Stored records:
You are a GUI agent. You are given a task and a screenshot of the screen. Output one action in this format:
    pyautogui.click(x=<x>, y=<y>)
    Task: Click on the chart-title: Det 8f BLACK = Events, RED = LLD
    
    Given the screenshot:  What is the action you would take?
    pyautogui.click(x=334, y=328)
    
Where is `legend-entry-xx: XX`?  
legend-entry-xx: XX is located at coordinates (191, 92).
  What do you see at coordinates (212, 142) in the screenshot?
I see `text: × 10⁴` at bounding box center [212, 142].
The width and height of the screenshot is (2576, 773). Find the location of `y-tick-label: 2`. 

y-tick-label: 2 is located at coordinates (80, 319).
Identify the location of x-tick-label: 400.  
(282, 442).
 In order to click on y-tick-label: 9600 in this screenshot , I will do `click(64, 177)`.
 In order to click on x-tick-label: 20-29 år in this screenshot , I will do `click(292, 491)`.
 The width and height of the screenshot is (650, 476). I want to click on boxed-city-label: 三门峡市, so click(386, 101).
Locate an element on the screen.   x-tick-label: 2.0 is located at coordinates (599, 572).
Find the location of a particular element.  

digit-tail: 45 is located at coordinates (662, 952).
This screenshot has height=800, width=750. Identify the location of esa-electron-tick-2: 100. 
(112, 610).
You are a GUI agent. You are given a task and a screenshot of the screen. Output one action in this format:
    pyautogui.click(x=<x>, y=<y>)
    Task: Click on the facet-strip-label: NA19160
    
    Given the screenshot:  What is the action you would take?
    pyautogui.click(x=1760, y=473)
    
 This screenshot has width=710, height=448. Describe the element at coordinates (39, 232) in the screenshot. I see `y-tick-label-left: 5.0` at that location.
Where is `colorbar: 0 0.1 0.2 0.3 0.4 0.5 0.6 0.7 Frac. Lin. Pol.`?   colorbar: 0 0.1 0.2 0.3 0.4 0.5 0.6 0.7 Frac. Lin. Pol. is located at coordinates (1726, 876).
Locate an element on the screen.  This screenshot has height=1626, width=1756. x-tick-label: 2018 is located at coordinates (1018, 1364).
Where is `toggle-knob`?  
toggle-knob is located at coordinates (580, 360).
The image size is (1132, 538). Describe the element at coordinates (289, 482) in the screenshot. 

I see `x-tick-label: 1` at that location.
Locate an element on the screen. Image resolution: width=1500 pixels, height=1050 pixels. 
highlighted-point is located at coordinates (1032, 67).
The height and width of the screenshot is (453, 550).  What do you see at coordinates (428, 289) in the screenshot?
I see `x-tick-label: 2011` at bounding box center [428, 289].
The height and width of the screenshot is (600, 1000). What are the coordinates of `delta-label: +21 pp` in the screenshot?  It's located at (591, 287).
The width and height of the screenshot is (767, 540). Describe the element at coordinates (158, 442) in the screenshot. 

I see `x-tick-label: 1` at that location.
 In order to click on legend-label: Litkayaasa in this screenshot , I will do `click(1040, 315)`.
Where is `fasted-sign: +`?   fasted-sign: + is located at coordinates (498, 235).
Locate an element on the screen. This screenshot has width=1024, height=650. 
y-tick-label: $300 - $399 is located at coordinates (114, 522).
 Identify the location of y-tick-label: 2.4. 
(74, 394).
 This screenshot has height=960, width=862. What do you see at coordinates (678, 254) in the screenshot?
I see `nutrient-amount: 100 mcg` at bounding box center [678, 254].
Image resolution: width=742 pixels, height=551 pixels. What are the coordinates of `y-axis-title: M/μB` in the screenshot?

→ Exercise goal
Turn the whole listing above into a numbered list, dropping every blank line.

→ Response to this exercise
1. You are a GUI agent. You are given a task and a screenshot of the screen. Output one action in this format:
2.     pyautogui.click(x=<x>, y=<y>)
3.     Task: Click on the chart-title: Det 8f BLACK = Events, RED = LLD
4.     Given the screenshot:  What is the action you would take?
5.     pyautogui.click(x=334, y=328)
6. Where is `legend-entry-xx: XX`?  
7. legend-entry-xx: XX is located at coordinates (191, 92).
8.   What do you see at coordinates (212, 142) in the screenshot?
9. I see `text: × 10⁴` at bounding box center [212, 142].
10. The width and height of the screenshot is (2576, 773). Find the location of `y-tick-label: 2`. 
11. y-tick-label: 2 is located at coordinates (80, 319).
12. Identify the location of x-tick-label: 400.  
13. (282, 442).
14.  In order to click on y-tick-label: 9600 in this screenshot , I will do `click(64, 177)`.
15.  In order to click on x-tick-label: 20-29 år in this screenshot , I will do `click(292, 491)`.
16.  The width and height of the screenshot is (650, 476). I want to click on boxed-city-label: 三门峡市, so click(386, 101).
17. Locate an element on the screen.   x-tick-label: 2.0 is located at coordinates (599, 572).
18. Find the location of a particular element.  
19. digit-tail: 45 is located at coordinates (662, 952).
20. This screenshot has height=800, width=750. Identify the location of esa-electron-tick-2: 100. 
21. (112, 610).
22. You are a GUI agent. You are given a task and a screenshot of the screen. Output one action in this format:
23.     pyautogui.click(x=<x>, y=<y>)
24.     Task: Click on the facet-strip-label: NA19160
25.     Given the screenshot:  What is the action you would take?
26.     pyautogui.click(x=1760, y=473)
27.  This screenshot has width=710, height=448. Describe the element at coordinates (39, 232) in the screenshot. I see `y-tick-label-left: 5.0` at that location.
28. Where is `colorbar: 0 0.1 0.2 0.3 0.4 0.5 0.6 0.7 Frac. Lin. Pol.`?   colorbar: 0 0.1 0.2 0.3 0.4 0.5 0.6 0.7 Frac. Lin. Pol. is located at coordinates (1726, 876).
29. Locate an element on the screen.  This screenshot has height=1626, width=1756. x-tick-label: 2018 is located at coordinates (1018, 1364).
30. Where is `toggle-knob`?  
31. toggle-knob is located at coordinates (580, 360).
32. The image size is (1132, 538). Describe the element at coordinates (289, 482) in the screenshot. 
33. I see `x-tick-label: 1` at that location.
34. Locate an element on the screen. Image resolution: width=1500 pixels, height=1050 pixels. 
35. highlighted-point is located at coordinates (1032, 67).
36. The height and width of the screenshot is (453, 550).  What do you see at coordinates (428, 289) in the screenshot?
37. I see `x-tick-label: 2011` at bounding box center [428, 289].
38. The height and width of the screenshot is (600, 1000). What are the coordinates of `delta-label: +21 pp` in the screenshot?  It's located at (591, 287).
39. The width and height of the screenshot is (767, 540). Describe the element at coordinates (158, 442) in the screenshot. 
40. I see `x-tick-label: 1` at that location.
41.  In order to click on legend-label: Litkayaasa in this screenshot , I will do `click(1040, 315)`.
42. Where is `fasted-sign: +`?   fasted-sign: + is located at coordinates (498, 235).
43. Locate an element on the screen. This screenshot has width=1024, height=650. 
44. y-tick-label: $300 - $399 is located at coordinates (114, 522).
45.  Identify the location of y-tick-label: 2.4. 
46. (74, 394).
47.  This screenshot has height=960, width=862. What do you see at coordinates (678, 254) in the screenshot?
48. I see `nutrient-amount: 100 mcg` at bounding box center [678, 254].
49. Image resolution: width=742 pixels, height=551 pixels. What are the coordinates of `y-axis-title: M/μB` in the screenshot?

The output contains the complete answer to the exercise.